Passage provided ->
━━━━━━

- Occupation: Physician

= Christopher Love Morley =

English physician

Christopher Love Morley (fl. 1700) was an English physician.

==Biography==
Morley was born in or about 1646, and from his name may probably have been related to Christopher Love, the presbyterian. He was entered as a medical student at Leyden 18 Feb. 1676 (English Students at Leyden, Index Society, 1883), being then thirty years of age (Munk), and graduated M.D. in 1679. According to a short account of Morley in the preface to his 'Collectanea Chymica,' he had travelled widely, and apparently practised medicine before coming to Holland. At Leyden he attended the medical practice of Schacht and Drelincourt, with the anatomical lectures of the latter, and also studied chemistry with Maëts and others. Morley was accustomed to take copious notes of lectures, cases, &c., which ultimately extended, it is said, to more than forty quarto volumes. Of these a few have survived, and are now in the British Museum (Sloane MSS., Nos. 1259, 1272, 1273, 1289). They are dated 1677 to 1679, and not only show Morley's diligence as a student, but give an interesting picture of the state of medical education in Leyden at the time. On his return to England he published a little volume on an epidemic fever then prevalent in England, Holland, and else where, which he dedicated to the Royal College of Physicians ('De Morbo Epidemico,' 1678–9, &c., London, 1680, 12mo). It contains an account of his personal experience of the disease, and a letter from Professor Schacht of Leyden on the same subject, besides remarks on the state of medical practice in England and Holland. This probably led to his election as an honorary fellow of the College of Physicians 30 Sept. 1680 (since, not being an English graduate, he was not eligible to become an ordinary fellow). He did not immediately settle down, for in 1683 we find him going on a voyage to the Indies, but in 1684 he was practising in London.

In the new charter granted to the college in 1686 by James II Morley was named as an actual fellow, and was admitted in the following year. This fact shows that he was a partisan of James II, and probably a Roman catholic, so that he found a difficulty in taking the oaths required by the government after the revolution, and finally, in 1700, his name was on that ground withdrawn, at his own request, from the college list. His subsequent career cannot be traced.

Morley was evidently a man of remarkably wide knowledge in medicine and other sciences, but he did nothing in later life to justify his early promise. Beside the work mentioned above he published 'Collectanea Chemica Leydensia' (Leyden, 1684, 4to), which is evidently extracted from the notebooks above referred to. It consists of a large number of chemical and pharmaceutical receipts taken from the lectures of three professors of chemistry at Leyden Mae'ts, Marggraff, and Le Mort. It was translated into German (Jena, 1696), and appeared in a second Latin edition (Antwerp, 1702, 12mo).

━━━━━━

Exercise ->
According to the biography of Christopher Love Morley, on what date was he elected an honorary fellow of the College of Physicians? The material after this point comes from a separate source.

Given data ->
━━━━━━

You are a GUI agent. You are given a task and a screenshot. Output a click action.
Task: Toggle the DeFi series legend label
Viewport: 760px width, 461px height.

━━━━━━

Response area ->
30 Sept. 1680.